UNIVERSITY PARK, Pa. — Having to turn students away from the lab just didn’t sit well with professor Emily Bell.
“We know that being involved in research is a really valuable and important experience for students,” she said. “It changes the way they think about science, the way they interact with their other coursework. And it's super important for their career readiness and their ability to be competitive and get the jobs that they want.”
Bell, associate research professor of biochemistry and molecular biology at Penn State, worked to place as many undergraduates as she could through independent study. But there just weren’t enough positions.
“I was turning away at least 20 students a semester,” she said. “There’s just more demand than there is supply.”
So Bell said she had the idea of creating a new, first-of-its-kind two-course research program to serve those undergraduates.
Result of resolve
“Nobody’s done anything like this before, at least not wet bench-wise, that I’ve found,” she explained. “But with the resources that a course has, I could incorporate a lot more students, get a group of 20 together and do this as a team. And that’s a realistic experience for doing research. It isn’t this solitary thing you do; it’s interactive. So doing it as a team actually seemed more authentic to me.”
Each cohort would start in the fall with a completely new project — formulating a hypothesis, reading scientific literature, designing and conducting experiments, analyzing the data, and then in the spring writing up their results in a publication and presenting them.
“A start-to-finish experience,” Bell said. “They do everything a professional researcher does.”
And the program would be targeted toward change-of-campus students entering their first year at University Park and give them first priority in the application process.
“The reason for that,” Bell explained, “is that many incoming students haven’t yet had the opportunity to make connections with faculty at University Park, which can make it difficult to find a research lab placement. Also, getting a team of students together who are all new to campus and all have an interest in research, you automatically give them a community, so I was hoping that would make their transition here smoother, as well.”
Bell also made the application process as simple as possible, with just a single prerequisite.
“I want to reach students who haven’t had experience, who maybe are unsure if this is for them because they haven’t had the chance to explore it,” she said. “I don't want to put up barriers.
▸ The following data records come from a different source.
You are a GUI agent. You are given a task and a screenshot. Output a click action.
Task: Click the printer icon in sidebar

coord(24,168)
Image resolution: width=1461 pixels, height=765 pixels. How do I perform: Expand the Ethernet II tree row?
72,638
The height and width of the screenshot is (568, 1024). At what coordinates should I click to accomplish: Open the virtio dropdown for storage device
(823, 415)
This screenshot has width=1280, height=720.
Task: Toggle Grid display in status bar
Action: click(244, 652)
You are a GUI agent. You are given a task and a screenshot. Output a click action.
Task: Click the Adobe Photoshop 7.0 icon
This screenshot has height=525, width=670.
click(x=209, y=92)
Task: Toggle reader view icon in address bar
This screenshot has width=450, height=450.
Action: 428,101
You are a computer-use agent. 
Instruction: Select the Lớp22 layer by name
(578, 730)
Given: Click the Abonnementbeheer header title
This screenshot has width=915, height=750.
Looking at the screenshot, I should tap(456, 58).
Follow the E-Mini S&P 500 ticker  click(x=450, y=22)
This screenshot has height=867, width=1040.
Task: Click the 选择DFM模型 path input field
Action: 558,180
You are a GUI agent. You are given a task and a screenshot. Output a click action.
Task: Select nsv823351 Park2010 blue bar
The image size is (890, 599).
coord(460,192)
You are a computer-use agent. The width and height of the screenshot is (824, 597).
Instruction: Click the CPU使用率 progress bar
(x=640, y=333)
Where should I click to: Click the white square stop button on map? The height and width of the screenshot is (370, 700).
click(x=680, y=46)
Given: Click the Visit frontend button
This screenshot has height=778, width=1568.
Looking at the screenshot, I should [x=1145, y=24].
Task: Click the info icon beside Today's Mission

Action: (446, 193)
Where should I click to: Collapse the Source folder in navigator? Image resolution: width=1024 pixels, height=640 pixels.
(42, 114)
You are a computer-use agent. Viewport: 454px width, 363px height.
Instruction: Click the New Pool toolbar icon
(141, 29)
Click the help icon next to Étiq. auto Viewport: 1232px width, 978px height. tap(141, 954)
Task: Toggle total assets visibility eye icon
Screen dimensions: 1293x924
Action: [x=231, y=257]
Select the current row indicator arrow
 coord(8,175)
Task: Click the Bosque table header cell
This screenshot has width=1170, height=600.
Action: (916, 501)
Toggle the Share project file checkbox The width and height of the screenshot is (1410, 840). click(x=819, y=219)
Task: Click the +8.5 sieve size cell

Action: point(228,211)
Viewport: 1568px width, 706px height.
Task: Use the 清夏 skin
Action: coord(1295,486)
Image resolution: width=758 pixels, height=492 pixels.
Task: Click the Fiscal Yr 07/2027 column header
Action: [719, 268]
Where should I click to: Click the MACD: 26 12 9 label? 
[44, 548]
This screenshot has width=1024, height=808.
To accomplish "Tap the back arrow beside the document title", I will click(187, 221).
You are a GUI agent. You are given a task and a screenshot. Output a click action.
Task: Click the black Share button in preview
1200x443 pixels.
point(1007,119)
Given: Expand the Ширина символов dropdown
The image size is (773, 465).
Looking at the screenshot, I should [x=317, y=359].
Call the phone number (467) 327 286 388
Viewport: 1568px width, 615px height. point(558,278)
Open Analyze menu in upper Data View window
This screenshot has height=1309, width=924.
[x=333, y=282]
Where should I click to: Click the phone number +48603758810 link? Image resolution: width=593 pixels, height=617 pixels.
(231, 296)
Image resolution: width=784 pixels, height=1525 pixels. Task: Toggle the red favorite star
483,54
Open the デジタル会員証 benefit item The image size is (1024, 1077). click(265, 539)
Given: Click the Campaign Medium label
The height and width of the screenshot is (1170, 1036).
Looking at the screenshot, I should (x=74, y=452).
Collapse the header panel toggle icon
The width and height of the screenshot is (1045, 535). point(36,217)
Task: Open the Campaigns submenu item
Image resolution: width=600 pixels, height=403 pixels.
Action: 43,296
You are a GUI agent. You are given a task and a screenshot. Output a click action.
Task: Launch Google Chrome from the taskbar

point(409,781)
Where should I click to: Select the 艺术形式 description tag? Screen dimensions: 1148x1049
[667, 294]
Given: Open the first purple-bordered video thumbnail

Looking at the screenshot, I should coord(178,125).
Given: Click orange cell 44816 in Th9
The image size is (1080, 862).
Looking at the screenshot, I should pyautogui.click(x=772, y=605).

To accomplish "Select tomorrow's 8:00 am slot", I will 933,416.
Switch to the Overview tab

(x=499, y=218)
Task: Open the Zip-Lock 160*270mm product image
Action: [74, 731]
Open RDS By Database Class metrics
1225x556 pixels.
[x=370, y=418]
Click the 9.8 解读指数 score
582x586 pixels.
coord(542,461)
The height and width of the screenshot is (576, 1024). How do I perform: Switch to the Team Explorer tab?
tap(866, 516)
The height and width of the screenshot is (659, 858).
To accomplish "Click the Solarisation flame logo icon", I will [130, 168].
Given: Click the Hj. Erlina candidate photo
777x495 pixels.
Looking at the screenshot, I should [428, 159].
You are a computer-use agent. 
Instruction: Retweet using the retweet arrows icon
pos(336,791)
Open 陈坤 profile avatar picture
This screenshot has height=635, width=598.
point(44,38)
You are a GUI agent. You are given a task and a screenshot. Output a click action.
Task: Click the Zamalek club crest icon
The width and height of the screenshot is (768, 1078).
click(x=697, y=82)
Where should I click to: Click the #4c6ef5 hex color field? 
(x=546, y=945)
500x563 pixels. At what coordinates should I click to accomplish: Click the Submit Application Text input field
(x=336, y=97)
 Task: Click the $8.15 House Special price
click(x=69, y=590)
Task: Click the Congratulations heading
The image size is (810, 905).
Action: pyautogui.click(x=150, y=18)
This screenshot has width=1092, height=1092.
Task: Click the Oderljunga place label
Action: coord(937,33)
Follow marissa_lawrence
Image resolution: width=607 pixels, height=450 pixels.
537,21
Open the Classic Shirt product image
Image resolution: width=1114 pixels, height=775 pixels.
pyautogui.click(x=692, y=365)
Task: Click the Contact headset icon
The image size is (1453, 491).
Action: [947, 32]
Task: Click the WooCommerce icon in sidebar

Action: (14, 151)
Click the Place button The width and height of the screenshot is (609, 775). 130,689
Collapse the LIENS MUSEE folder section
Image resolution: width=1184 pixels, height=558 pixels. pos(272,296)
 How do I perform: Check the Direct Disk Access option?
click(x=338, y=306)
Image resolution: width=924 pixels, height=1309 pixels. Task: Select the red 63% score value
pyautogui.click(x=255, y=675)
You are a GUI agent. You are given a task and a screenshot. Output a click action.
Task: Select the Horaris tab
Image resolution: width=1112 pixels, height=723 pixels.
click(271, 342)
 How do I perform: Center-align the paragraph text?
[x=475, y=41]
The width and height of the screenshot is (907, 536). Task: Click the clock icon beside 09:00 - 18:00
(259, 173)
I want people from every kind of experience level and background to feel like this is something they could be involved in and benefit from.”
Without the benefit of research experience, Bell added, students may not have the chance to pursue a career path they otherwise could have, “so it’s really important to me to give opportunities to those students, to promote the diversity of people that get to progress in science. I want to help open doors for students that otherwise wouldn't have considered even applying because they would feel like they weren't competitive.”
After more than a year of preparation, Bell was finally set to launch her new program — in fact, her first time teaching a lab course — in fall 2020.
And then the pandemic hit.
Resilience rewarded
“This program is something I’ve been really passionate about,” she said. “I felt like it would be so valuable for the students, and I didn't want to cancel it. I didn’t want them to lose that opportunity.”
So Bell made the necessary accommodations for social distancing in the lab, as well as for hybrid and remote instruction: New safety protocols were established; students rotated through the lab in smaller groups and in shifts, and some participated entirely online.